The HHS has a $5 billion annual budget for IT; a proportion of which is devoted to cybersecurity to ensure data and IT systems are kept secure. The HHS faces major challenges securing its highly complex systems and must store ever increasing volumes of data securely: Data which are spread across multiple locations and are accessible by many entities and individuals. Further, in recent years there has been a major expansion in the use of IoT technology and networked devices, which introduce many new risks. The HHS must ensure its internal systems are protected and is required to oversee the security of cloud data and ensure providers, contractors, and grantees are adhering to cybersecurity best practices.

OIG explained that the types of data used, stored, and transmitted by the HHS are of high value to cybercriminals and are up to ten times more valuable than credit card numbers. Consequently, the HHS is a major target for hackers.

If the HHS fails to secure its data and systems, not only could patients come to harm, it has potential to hinder Federal initiatives such as the NIH ‘All of Us’ Research program, preventing them from achieving their full potential.

OIG reports that the HHS lacks robust resources to prepare cybersecurity staff to respond to cyberattacks and has not thoroughly tested its incident response and recovery procedures, although significant progress has been made in improving cybersecurity protections.

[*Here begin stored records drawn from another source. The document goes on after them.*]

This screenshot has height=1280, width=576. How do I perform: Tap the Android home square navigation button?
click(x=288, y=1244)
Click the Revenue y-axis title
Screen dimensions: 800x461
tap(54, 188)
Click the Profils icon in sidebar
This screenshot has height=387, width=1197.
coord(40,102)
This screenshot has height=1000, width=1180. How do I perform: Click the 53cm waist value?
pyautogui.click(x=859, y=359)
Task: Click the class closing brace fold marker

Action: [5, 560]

The HHS budget for 2017 allocated $50 million to meet the HHS’s cybersecurity needs and ensure that sensitive data, and the systems on which the information is stored, are kept secure. Part of that budget has been spent on monitoring tools to ensure security compliance, threat hunting technologies have been deployed in some HHS agencies, and the staff of all agencies is now provided with ongoing cybersecurity awareness training.

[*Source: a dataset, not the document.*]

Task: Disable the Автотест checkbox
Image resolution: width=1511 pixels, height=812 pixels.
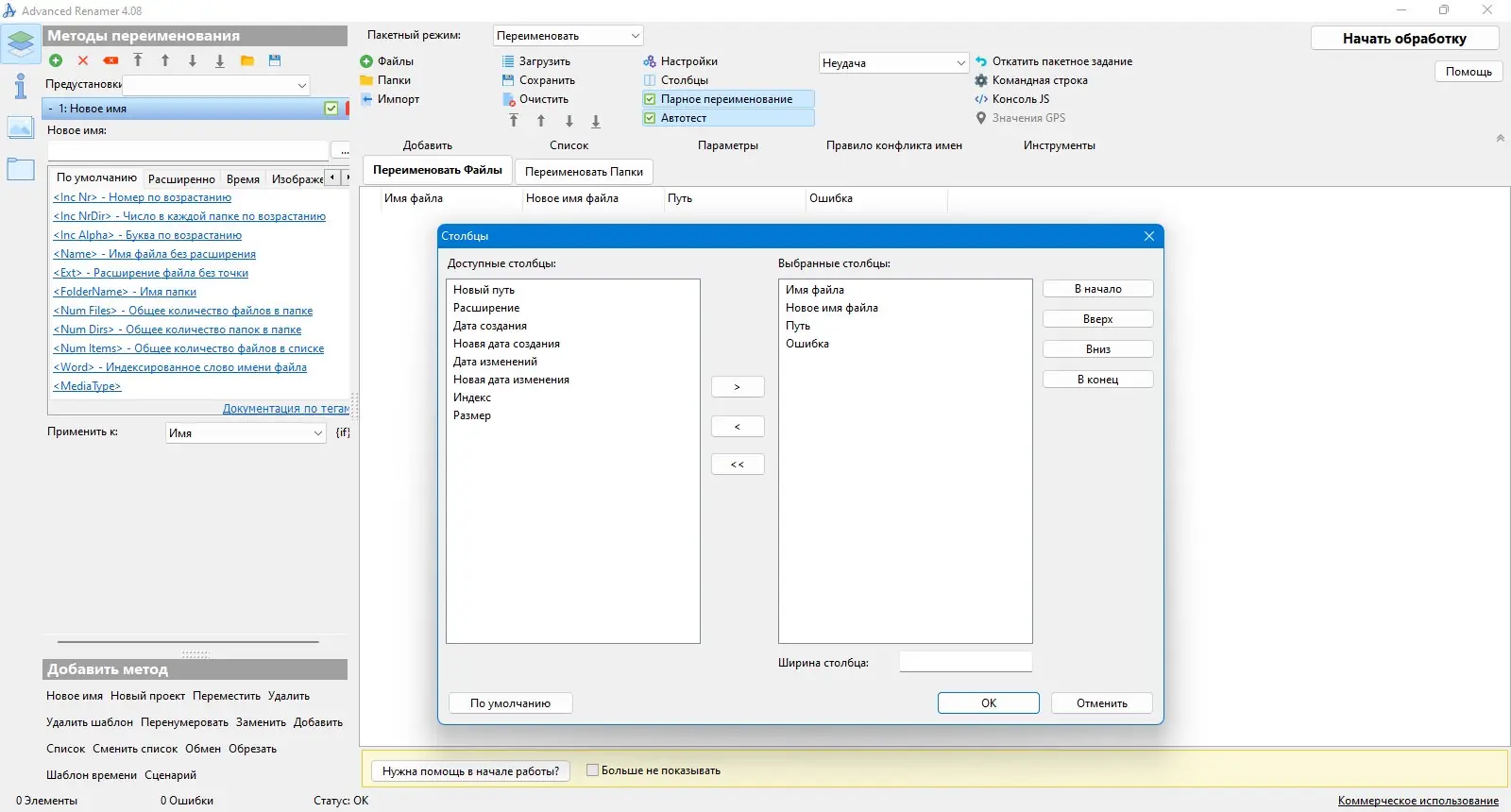Action: point(650,118)
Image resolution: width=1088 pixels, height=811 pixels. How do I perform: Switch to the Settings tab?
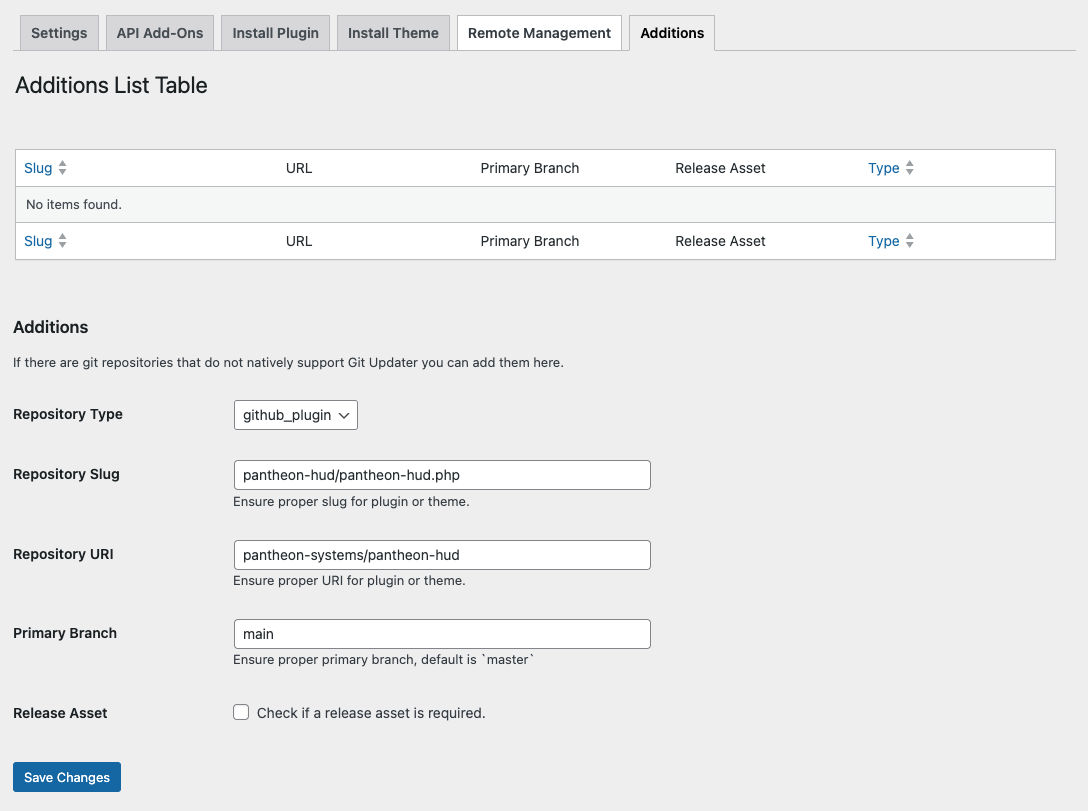click(58, 32)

Cybersecurity testing is conducted in conjunction with the Department of Homeland Security and there is a continuous dialogue across HHS agencies on the cybersecurity and operational challenges faced by the department. While significant progress has been made, there is still a great deal of work to be done.

OIG explained that the HHS needs to develop a well-designed contingency program for cyber-defenses, in addition to those for natural disasters. HHS must also take a more proactive approach to identify and address current and future vulnerabilities before they are exploited, including addressing vulnerabilities that have previously been discovered by OIG and other agencies. HHS must also focus on its capabilities to respond efficiently to a wide range of cybersecurity threats.

The HHS also needs to assist healthcare organizations address threats, which is best achieved through information sharing. Dissemination of threat information and strategies to mitigate threats is essential to ensure that cyberthreats do not result in widespread disruption in the healthcare sector.

The HHS should therefore continuously seek opportunities to partner with other government agencies, academia, private sector companies, and state governments to share cybersecurity information on emerging risks, threats, and best practices.

The HHS must also engage the healthcare and public health sectors to ensure that threat intelligence is communicated effectively and foundational cybersecurity best practices are made available.